A look inside Twitter
The New York Times carried a nice in-depth interview with Twitter’s former CEO Evan Williams that gave an insight into the management style of one of the fastest-growing internet companies of our time. Twitter has 175 million registered users, up from 503,000 three years ago and 58 million just last year. It is adding about 370,000 new users a day.
It has helped transform the way news is gathered and distributed, reshaped how public figures, from celebrities to political leaders, communicate, and played a role in popular protests in Iran, China and Moldova. It has become so muscular and ubiquitous that it now competes with the likes of Google and Facebook for users — and is beginning to compete with them for advertising dollars.
Yet for all its astonishing growth, Twitter has succeeded in spite of itself — the enviable product of a great idea and lightning-in-a-bottle viral success rather than a disciplined approach to how it’s managed.
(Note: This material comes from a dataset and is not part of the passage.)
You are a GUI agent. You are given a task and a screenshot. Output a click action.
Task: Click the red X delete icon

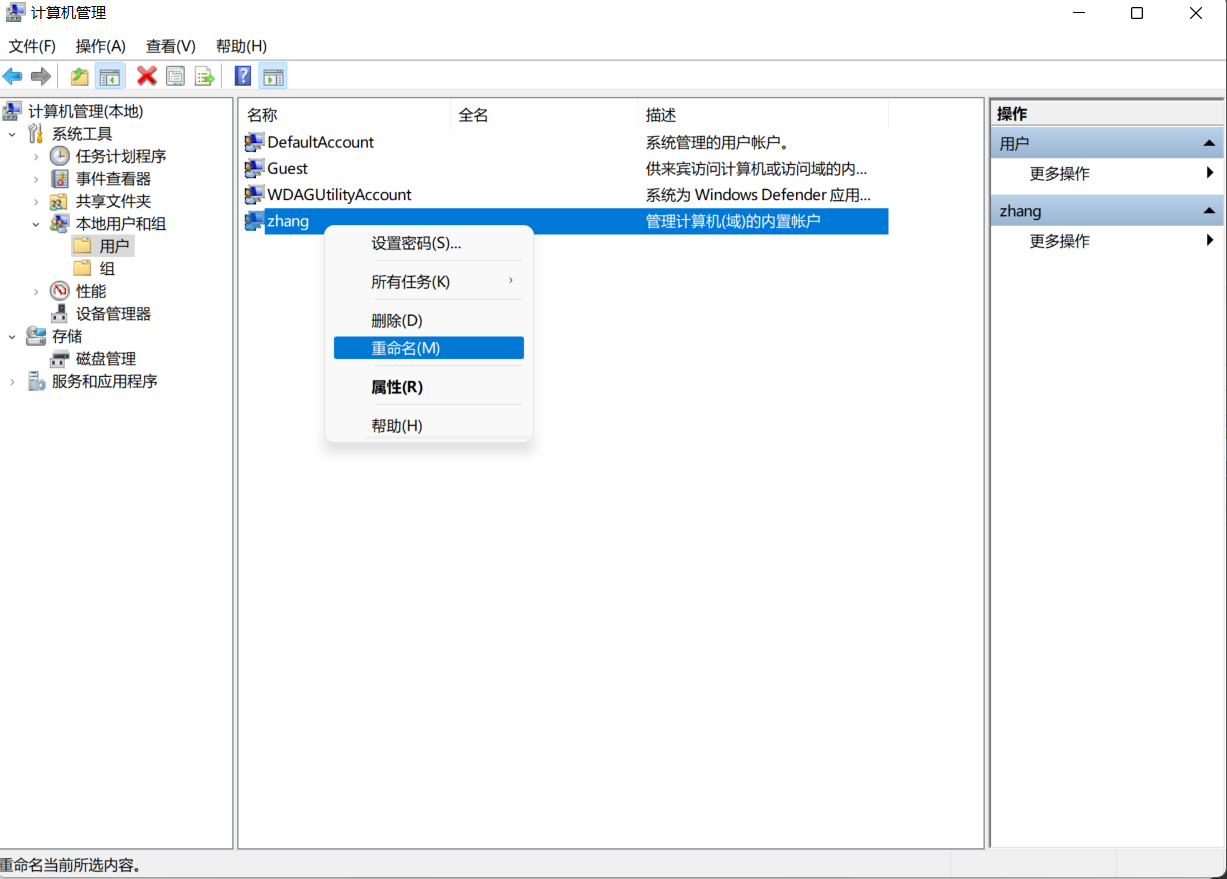coord(147,76)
Because of that, Twitter is on the cusp of becoming the next big, independent internet company — or the next start-up to be swallowed whole by a giant like Google or, possibly, the next start-up to run out of steam.
Now the company is trying to instil some of the rigour and sense of purpose it needs to ensure that it is, indeed, the next big thing.
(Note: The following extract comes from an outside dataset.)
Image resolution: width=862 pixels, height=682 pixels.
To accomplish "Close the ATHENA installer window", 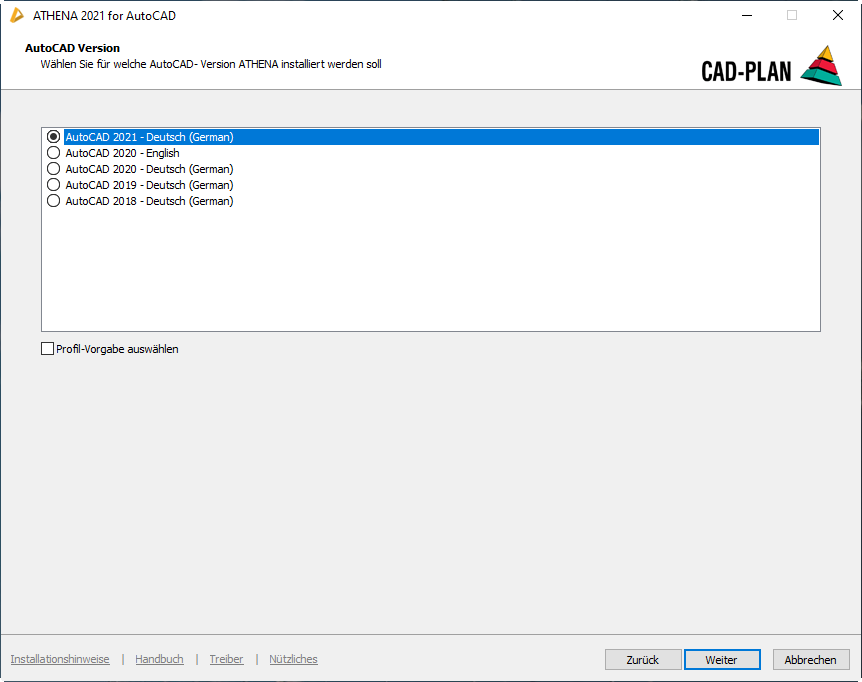I will pos(838,15).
“The thing I’ve learned that’s much different than any other time in my life is I have a team that is really, really great,” says Williams, 38. “I’ve been studying this stuff for a really long time, and I’ve screwed up in many, many, many ways in terms of managing people and product decisions and business, so I feel fairly confident at this point that it could scale pretty well.”
Google’s Texas probe
The Wall Street Journal reported that the Texas attorney general’s office is conducting an antitrust review of Google Inc.’s core search-engine business, a sign of widening government scrutiny of the web giant.
Texas’ top prosecutor has inquired about allegations by several small companies that Google unfairly demoted their rankings in search results or the placement of their advertisements on the search engine, Google said Friday.
The internet giant disputed the allegations, which have been reported previously, tracing them to three companies with ties to rival Microsoft.
A spokesman for Texas Attorney General Greg Abbott said an investigation of Google was ongoing but declined further comment. A Microsoft spokesman declined comment.
Don Harrison, a deputy general counsel at Google, said in a blog post that the company is sometimes asked about the fairness of the search engine and why some websites are ranked higher than others.
"Given that not every website can be at the top of the results, or even appear on the first page of our results, it’s unsurprising that some less relevant, lower-quality websites will be unhappy with their ranking," Harrison wrote.
Christmas online shoppers face delay
A number of the big online shopping companies were attempting to assure customers that delays will not happen, but experts speaking yesterday said such interruptions are unavoidable. The discovery of US-bound mail bombs on cargo planes at East Midlands Airport, England, and at Dubai reveals the vulnerability of air shipping, which is governed by a patchwork of inconsistent controls that make packages a potential threat, even to passenger jets, experts said yesterday.
Irish consumers spent more than €2.13bn on purchases from internet sites in 2009, with the average Irish shopper spending €1,450.
This is a decrease from an average of €1,700 in the previous year.
Flights and holidays are the most popular online purchase, with 83pc of survey respondents having paid for these via the internet last year.
Tickets for concerts, movies and other entertainment events were also popular, with 67pc of survey participants buying them online during the course of the year
Interesting dimension on 3D
The Sunday Business Post‘s Adrian Weckler took an alternative view of the hoopla surrounding 3D. Are 3D tellies a gimmick or are they the next big thing? Right now, he wrote, they fall into the former category, but the electronics and film industries are praying that they will soon be in the latter.
The truth is that 3D is largely aimed at children. Kids don’t mind putting on silly glasses in their living rooms, whereas adults take a bit more persuading.
This reality has been accepted by movie studios, who have focused almost all of their energies on making 3D a kids’ movie technology. Of the 20 films released in 3D in Ireland over the last year, some 90pc have been children’s titles. Of the handful of "grown up" films to be launched in 3D, almost none was a top 5 grossing title (Avatar, a crossover film, was an exception).